[START Raw records]

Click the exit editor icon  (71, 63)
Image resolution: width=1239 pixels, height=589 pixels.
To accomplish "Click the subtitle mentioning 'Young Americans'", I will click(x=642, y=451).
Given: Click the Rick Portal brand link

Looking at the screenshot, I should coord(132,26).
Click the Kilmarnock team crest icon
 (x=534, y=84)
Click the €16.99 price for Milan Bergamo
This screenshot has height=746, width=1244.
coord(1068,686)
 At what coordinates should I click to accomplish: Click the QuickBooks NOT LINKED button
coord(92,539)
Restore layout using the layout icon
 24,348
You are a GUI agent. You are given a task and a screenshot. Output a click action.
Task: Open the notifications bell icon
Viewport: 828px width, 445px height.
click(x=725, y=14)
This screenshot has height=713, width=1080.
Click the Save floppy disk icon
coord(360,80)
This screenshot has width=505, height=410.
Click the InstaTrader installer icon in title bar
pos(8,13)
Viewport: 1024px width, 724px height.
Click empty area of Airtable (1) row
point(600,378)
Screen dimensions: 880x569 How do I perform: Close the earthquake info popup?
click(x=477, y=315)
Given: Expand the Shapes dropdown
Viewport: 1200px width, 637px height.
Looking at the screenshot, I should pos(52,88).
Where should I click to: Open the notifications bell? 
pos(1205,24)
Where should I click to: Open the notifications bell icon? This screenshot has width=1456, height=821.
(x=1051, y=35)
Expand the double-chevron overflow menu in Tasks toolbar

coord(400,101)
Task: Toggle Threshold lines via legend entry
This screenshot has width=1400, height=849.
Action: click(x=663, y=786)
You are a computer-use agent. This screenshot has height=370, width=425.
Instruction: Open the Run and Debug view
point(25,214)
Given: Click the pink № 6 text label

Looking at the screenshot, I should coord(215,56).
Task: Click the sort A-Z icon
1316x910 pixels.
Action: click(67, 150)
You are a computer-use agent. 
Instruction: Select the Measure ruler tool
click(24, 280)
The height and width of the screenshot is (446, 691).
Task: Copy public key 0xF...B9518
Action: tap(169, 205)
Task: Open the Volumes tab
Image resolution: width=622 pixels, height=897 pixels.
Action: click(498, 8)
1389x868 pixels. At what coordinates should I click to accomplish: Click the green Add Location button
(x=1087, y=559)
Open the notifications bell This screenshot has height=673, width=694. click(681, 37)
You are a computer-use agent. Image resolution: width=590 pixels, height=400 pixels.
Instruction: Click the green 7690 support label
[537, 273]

[END Raw records]

Return the entries from the line with "Given: Expand the Shapes dropdown" to the line with "Action: click(x=663, y=786)" unchanged.

Given: Expand the Shapes dropdown
Viewport: 1200px width, 637px height.
Looking at the screenshot, I should pos(52,88).
Where should I click to: Open the notifications bell? 
pos(1205,24)
Where should I click to: Open the notifications bell icon? This screenshot has width=1456, height=821.
(x=1051, y=35)
Expand the double-chevron overflow menu in Tasks toolbar

coord(400,101)
Task: Toggle Threshold lines via legend entry
This screenshot has width=1400, height=849.
Action: click(x=663, y=786)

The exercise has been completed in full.